Now this get's my attention...a cop?...and his name is Shane? I think I know this guy.
So I have to interrupt and ask does Shane live on Parkland avenue?
Yes,she replied that his place,you have probably picked him up before,he takes a lot of cabs.
Indeed I have, I tell her that her man is one big, mean looking dude- I of course skip the part that he is also an obnoxious asshole when he is drunk,which it seems is more often then not- who looks more like a biker then a cop.
Ya she says "Shane is a tough guy, but I have him by the ball's" her friends all laugh , I chuckle and leave them to their discussion,thinking to myself,if the guy's only knew...

Saturday, January 16, 2010

No Sport Widow's In My Life.

I knew it was going to be a long trip to the airport,when shortly after leaving his driveway,my fare asked me what I thought of "that game last night"...uh what game was that I replied,"well the hockey game of course,the Bruins and the Leaf's,did you not see it he asked?
Well no I said,I'm not really a hockey fan,he looked over at me rather aghast and say's "your not eh...well how about football? Lacrosse? He went on to list a half dozen other sports,to which I replied nope none of the above.
I went on to tell him that actually I was not a sports fan at all,that really set him off,and now with a look of total disdain on his face,he exclaimed "MY GOD MAN,THEN WHAT DO YOU LIKE"?
Now with that comment he has started to piss me off, I'm getting the feeling that his implication is that I am some how less Canadian or less manly all due to my lack of interest in sports.
At this point I'm wondering how he would feel about me slowing down the car to about 60km,shoving him out the door,and seeing if he can do the "tuck and roll", again not very "sporting" of me...but an amusing thought just the same.
Dismissing that, I burst the macho bubble and went on to tell him how much I like books,women,kid's,dog's and that I have always been fascinated by the complexity of human behavior.
It was obvious I hadn't "scored any points" with that response, as he remained pretty much silent for the rest of the trip.

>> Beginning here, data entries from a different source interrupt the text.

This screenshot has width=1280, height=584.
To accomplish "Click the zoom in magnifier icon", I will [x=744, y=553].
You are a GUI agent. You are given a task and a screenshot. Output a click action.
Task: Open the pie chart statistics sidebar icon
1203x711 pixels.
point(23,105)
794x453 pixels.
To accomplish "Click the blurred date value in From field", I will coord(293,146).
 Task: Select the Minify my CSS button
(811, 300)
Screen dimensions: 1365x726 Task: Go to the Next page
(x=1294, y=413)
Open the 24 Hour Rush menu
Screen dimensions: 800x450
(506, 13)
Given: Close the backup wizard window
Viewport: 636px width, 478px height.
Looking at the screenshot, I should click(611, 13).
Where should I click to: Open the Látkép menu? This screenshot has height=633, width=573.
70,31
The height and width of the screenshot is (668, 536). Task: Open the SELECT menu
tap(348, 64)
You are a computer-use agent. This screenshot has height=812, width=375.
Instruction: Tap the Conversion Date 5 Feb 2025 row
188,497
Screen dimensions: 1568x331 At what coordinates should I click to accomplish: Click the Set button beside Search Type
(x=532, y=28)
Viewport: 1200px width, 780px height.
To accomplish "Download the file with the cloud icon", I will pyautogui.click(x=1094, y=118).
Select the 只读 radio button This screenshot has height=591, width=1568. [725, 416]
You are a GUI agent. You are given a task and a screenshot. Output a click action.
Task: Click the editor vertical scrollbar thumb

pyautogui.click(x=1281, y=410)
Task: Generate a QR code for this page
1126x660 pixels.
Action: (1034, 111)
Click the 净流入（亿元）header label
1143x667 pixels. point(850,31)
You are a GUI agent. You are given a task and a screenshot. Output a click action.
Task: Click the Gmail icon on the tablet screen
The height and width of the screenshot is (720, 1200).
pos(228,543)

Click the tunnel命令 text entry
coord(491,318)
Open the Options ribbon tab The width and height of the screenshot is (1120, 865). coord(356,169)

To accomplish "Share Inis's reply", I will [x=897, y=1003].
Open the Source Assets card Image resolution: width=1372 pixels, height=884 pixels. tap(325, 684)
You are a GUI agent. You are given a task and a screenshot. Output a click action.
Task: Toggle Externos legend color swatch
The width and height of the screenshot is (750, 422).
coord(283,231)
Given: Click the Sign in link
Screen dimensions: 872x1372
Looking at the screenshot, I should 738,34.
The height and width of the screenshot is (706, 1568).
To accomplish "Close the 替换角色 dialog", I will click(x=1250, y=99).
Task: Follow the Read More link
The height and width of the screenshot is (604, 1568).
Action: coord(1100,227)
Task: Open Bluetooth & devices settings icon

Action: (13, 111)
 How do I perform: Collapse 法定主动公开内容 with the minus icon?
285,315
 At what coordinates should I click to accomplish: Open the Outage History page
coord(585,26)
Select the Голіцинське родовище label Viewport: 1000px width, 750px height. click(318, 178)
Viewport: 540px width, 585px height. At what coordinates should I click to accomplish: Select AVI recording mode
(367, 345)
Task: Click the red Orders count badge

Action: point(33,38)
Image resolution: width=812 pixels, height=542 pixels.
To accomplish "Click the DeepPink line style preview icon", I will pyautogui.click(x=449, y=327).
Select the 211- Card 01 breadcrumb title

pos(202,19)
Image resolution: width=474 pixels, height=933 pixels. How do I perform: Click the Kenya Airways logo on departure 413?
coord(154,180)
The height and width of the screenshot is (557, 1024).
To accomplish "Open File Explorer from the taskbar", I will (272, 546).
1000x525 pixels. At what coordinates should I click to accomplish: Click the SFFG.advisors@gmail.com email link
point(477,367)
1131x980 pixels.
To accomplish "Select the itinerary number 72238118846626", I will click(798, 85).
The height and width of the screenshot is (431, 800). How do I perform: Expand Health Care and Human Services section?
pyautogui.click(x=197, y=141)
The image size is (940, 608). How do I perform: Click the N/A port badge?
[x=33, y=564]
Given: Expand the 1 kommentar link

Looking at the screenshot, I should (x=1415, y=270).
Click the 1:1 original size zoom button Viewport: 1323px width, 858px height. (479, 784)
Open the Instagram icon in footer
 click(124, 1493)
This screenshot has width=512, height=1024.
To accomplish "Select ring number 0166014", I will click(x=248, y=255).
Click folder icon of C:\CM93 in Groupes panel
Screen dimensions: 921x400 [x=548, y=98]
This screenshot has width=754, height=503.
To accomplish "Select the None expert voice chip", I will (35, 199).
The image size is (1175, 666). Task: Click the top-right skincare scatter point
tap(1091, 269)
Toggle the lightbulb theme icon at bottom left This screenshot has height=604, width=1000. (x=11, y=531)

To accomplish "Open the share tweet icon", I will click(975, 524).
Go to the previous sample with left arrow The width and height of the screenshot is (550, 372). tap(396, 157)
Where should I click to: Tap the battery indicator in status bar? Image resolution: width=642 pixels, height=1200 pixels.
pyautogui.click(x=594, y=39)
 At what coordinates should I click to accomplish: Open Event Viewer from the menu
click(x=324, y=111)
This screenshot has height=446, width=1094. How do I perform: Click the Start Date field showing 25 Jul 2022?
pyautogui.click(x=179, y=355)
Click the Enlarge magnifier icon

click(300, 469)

Thursday, January 14, 2010

Fishing In The Crib??

Several years ago I was dispatched to a small hamlet south of town,to pick up a woman and her infant child for an emergency run to our local hospital.
I always dread these call's,I mean why don't they just call an ambulance.
When I arrived at the woman's house she rushed over to my cab with the baby in her arms,and exclaimed that the baby had a hook in-bedded in her head, and that she needed to get to the hospital as fast as possible.
A hook...I asked? What do you mean a hook,what kind of hook?
A fishing lure she replied,I was stunned to say the least,but I put my hazards on,flipped on the high beams and headed for the hospital doing warp 9.
I made the 15 minute run in record time blowing through red lights and stop signs(checking first of course that it was safe to proceed).
On arrival at the emerg. entrance I told her not to bother fumbling for money to pay the fare,but to just get the baby in there and worry about paying me later-or never-I didn't care.
I don't handle emergency's well at the best of times, let alone ones involving children,I was at this point about as freaked out as she was. 
I am a parent as well,and was always worrying about my kid's,though thankfully fishing lures getting stuck in their heads wasn't at the top of my "Oh my God,what if list".
Later on that night I was called back to the hospital to pick this lady and her baby up and take them back home.
The Doctor had safely removed the lure from the little ones head and thankfully she had not suffered any permanent injury.
On the drive back I quizzed the woman on "how on earth did a fishing lure end up in the babies crib"??
She was at a loss to explain,other then it must have fallen out of her husband's - a weekend fishermen- vest,when he had laid the child down in her crib for a nap.
Hmmm I thought to myself at the time...that explanation sounds kind of fishy.